Once again, former President Obama is taking executive order to another level. Chicago’s favored son is rankling many of its citizens over plans for his presidential library. Which, according to Philip H. Devoe, in NRO, is not being called a library, but rather a center.
It seems Obama is once again taking executive power for granted: His library will neither contain his presidential documents, which have all been digitized, nor be administered by the National Archives and Records Administration — the two elements required of a presidential library. In fact, the Obama Foundation has named it the Obama Presidential “Center,” and the only books it might contain are would come from the Chicago Public Library.
In its initial bid for the right to host the library, put forth on behalf of the city, the University of Chicago offered large tracts of idyllic land in Washington Park and Jackson Park as two potential sites. Almost immediately, the people of those parks’ districts began scratching their heads. “Why not build it in one of the many blighted areas?” they asked. “Why are you taking a huge chunk of our parks?” Obama’s response was essentially an ultimatum: If the library couldn’t be built in a Chicago park, he’d take it to Honolulu or New York City.
Last spring, unhappy Chicagoans asked the Obama Foundation (the group overseeing the library’s construction) to sign a community benefit agreement, in which the CBA would commit the Foundation to set aside jobs for residents around the library, protect low-income housing, support black-owned businesses, and strengthen neighborhood schools. Guess what? Not only did the Foundation refuse, but also Mr.
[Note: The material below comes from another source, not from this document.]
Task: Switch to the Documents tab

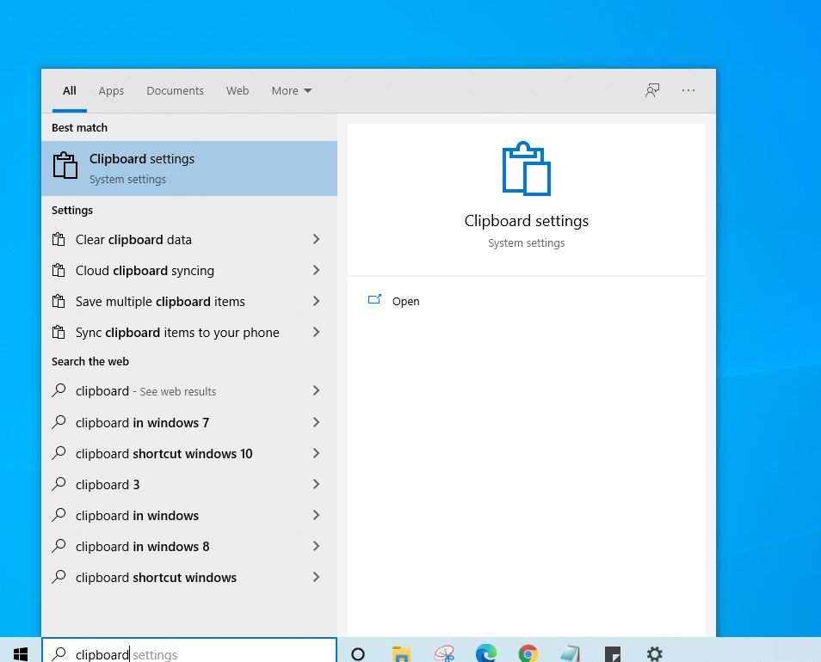Action: [175, 90]
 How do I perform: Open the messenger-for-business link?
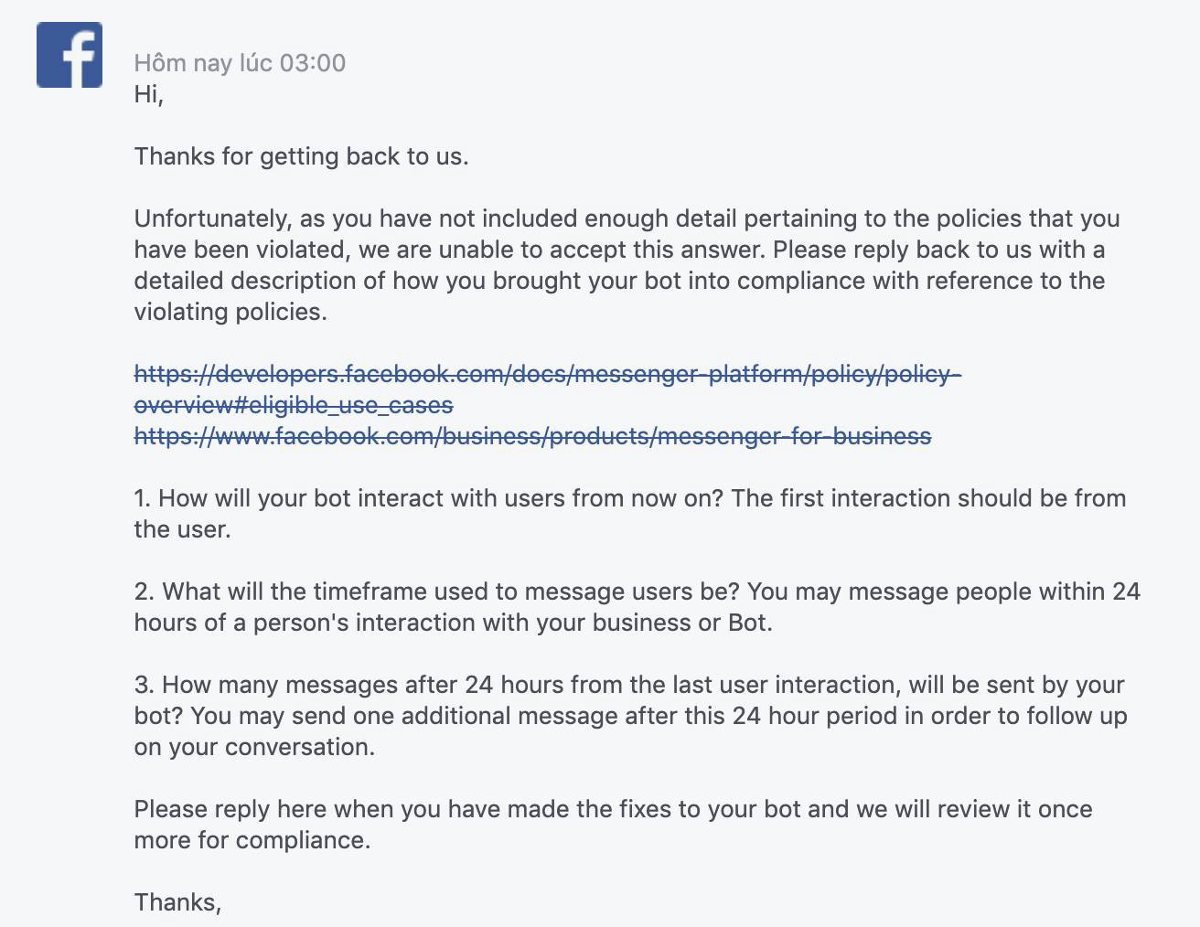[532, 436]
Obama, when asked by a resident to sign the agreement at a public meeting about the library, refused.
The Obama Foundation’s website boasts that center will include a community garden, a “test kitchen,” and a recording studio where visitors will be able to “create their own songs, speeches, short films, and interviews.”
But neighborhood residents have said countless times that they don’t want any of that. They want their public park, their low-cost housing, and their culture. They want their elected officials to listen when they bang their fists on the table.